In spring-like conditions Cologna crossed over 28.5 seconds clear of Sweden’s Johan Olsson while another Swede Daniel Richardsson finished third.
Norway continued to suffer in one of their specialist sports. Chris Andre Jespersen was their best finisher in sixth as two-time Olympic champion Petter Northug skipped the race.
Domracheva dominates again
Darya Domracheva was again on top of the Sochi podium when she won the women’s biathlon 15 kilometre individual to add to her pursuit title she won on Tuesday.
Despite being penalized one minute for one missed target the Belarusian was in devastating form on the skis leaving her opponents no chance.

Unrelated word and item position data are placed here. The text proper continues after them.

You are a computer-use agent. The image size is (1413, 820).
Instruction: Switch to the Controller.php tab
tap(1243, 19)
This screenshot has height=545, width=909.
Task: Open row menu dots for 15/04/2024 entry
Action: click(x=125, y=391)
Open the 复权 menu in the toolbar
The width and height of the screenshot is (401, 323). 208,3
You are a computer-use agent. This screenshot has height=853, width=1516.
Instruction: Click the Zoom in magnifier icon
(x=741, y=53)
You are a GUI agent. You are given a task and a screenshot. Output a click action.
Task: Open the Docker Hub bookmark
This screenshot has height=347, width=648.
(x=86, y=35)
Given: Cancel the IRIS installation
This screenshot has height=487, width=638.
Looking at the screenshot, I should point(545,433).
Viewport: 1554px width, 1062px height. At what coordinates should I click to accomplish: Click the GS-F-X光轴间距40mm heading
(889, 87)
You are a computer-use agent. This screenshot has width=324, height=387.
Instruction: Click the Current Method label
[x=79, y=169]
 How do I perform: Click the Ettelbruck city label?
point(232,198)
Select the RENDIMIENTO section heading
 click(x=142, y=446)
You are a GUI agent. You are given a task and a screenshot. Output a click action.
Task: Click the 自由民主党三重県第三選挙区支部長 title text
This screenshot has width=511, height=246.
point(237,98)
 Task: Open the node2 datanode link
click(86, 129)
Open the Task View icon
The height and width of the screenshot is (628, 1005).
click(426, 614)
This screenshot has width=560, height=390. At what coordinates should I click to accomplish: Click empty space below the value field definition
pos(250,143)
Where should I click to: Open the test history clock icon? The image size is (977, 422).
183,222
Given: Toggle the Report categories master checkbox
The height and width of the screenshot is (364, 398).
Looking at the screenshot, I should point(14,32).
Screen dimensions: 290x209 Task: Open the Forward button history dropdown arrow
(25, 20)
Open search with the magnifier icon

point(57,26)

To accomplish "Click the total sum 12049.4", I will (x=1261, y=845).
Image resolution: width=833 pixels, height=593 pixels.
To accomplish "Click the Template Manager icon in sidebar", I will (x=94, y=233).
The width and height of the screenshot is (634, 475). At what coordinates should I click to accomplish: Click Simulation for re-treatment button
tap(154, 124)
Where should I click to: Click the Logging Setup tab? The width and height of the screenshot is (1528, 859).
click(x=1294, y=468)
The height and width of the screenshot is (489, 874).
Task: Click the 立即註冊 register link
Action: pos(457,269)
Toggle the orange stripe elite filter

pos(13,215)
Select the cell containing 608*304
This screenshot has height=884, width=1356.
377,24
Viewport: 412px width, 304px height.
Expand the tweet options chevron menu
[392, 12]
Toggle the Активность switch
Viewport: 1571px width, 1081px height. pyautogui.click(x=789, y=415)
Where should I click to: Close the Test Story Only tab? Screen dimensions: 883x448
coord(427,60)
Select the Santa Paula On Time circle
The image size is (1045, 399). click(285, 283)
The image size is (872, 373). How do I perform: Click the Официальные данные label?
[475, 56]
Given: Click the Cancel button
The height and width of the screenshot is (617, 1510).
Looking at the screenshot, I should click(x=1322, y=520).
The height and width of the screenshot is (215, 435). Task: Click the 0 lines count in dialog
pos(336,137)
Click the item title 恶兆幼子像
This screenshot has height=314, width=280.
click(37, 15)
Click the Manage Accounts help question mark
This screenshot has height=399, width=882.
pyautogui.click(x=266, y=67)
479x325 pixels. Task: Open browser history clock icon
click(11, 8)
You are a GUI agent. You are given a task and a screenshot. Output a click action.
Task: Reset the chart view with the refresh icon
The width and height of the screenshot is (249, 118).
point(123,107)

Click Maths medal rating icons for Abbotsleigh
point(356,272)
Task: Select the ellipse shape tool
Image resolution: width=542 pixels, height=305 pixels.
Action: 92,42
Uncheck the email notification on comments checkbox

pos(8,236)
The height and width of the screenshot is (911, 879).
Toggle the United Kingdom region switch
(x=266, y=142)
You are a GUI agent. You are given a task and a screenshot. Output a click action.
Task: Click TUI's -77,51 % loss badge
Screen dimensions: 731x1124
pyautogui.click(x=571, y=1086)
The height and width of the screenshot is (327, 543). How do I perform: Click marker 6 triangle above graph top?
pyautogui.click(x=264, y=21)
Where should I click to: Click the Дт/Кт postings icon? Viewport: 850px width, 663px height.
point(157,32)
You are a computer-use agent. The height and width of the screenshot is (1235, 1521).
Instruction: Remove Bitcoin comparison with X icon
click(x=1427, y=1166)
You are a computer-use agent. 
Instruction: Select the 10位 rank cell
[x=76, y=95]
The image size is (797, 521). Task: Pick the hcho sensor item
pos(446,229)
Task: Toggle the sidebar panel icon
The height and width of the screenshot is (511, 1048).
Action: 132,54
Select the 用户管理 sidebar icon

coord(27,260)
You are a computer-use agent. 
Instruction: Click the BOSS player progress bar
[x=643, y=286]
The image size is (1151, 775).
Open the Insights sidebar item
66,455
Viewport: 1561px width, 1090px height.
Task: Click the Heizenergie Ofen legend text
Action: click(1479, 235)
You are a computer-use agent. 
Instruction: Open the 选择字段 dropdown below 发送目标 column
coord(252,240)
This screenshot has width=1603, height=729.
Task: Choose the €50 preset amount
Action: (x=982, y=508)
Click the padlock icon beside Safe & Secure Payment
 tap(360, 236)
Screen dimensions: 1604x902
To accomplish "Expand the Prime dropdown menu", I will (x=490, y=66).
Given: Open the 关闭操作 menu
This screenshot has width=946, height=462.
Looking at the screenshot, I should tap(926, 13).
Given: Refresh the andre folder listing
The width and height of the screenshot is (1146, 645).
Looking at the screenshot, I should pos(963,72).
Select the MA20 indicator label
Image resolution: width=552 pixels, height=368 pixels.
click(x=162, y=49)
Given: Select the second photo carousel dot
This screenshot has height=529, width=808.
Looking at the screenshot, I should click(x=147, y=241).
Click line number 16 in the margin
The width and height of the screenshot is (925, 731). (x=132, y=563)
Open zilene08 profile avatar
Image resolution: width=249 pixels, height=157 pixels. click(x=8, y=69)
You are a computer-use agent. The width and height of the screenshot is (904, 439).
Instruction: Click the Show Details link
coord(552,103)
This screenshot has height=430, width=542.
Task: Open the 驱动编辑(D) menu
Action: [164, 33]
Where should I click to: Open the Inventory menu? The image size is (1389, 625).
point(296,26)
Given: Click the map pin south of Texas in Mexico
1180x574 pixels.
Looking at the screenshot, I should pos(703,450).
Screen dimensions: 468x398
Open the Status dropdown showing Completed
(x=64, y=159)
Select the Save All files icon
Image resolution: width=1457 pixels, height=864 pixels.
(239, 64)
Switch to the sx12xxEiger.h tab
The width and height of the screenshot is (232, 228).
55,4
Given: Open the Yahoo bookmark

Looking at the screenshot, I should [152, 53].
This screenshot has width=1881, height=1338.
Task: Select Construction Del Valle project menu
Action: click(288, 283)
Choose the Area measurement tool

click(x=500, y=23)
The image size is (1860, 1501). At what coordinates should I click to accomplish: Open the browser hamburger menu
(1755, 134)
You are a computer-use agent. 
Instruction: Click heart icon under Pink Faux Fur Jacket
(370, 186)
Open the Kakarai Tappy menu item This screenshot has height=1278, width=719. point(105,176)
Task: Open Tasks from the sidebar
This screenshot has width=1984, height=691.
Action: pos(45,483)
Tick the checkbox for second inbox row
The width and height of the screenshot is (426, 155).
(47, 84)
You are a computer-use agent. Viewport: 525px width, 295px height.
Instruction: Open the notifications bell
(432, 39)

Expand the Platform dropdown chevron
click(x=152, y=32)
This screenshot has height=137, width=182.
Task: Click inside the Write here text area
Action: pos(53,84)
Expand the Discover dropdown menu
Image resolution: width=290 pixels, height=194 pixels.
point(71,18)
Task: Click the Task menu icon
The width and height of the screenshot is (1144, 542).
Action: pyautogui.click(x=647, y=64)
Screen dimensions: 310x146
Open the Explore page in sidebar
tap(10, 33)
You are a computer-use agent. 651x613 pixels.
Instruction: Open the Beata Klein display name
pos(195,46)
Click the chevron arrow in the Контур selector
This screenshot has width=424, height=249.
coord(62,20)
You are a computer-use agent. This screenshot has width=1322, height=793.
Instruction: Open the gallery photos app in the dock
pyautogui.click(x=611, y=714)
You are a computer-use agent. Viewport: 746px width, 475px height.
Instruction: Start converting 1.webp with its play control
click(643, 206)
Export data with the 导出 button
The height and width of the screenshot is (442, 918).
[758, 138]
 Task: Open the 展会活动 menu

She covered the course a whopping one minute and 15 seconds clear of Swiss Selina Gasparin, who shot clean, but had to settle for silver.
The Belarusian fans were celebrating again moments later when Nadezhda Skardino crossed over for Bronze.
Norwegian Tora Berger, who entered the race as defending champion, missed three targets and finished over four minutes back in 16th place.
Hanyu stumbles to gold
Men’s figure skating competition was completed late on Friday night.
After the shock withdrawal of Russian star Evgeni Plushenko winner of the Grand Prix Yuzuru Hanyu of Japan and world champion Patrick Chan from Canada were overwhelming favourites.
Well despite a fall and a stumble it was 19 -year-old Hanyu who took top honours to become Asia’s first Olympic figure skating champion – winning both the short and free programs.
Chan, whose performance on the second day featured three errors had to be content with silver.
Kazakh Denis Ten was the surprise package of the night when he jumped up from 9th after the short into the bronze medal position.
Current European champion Javier Fernandez of Spain was fourth.
A golden day for Switzerland
Switzerland’s two golds on the day moved them up to second in the medals table behind leaders Germany who have seven gold, two silver and one bronze.
Canada – who topped the charts in Vancouver four years ago with a record 14 gold – are third (4, 5, 2).
Yarnold added the right kind of colour to Britain’s tally with her Skeleton gold. Team GB are 15th with one gold and a bronze from snowboarder Jenny Jones.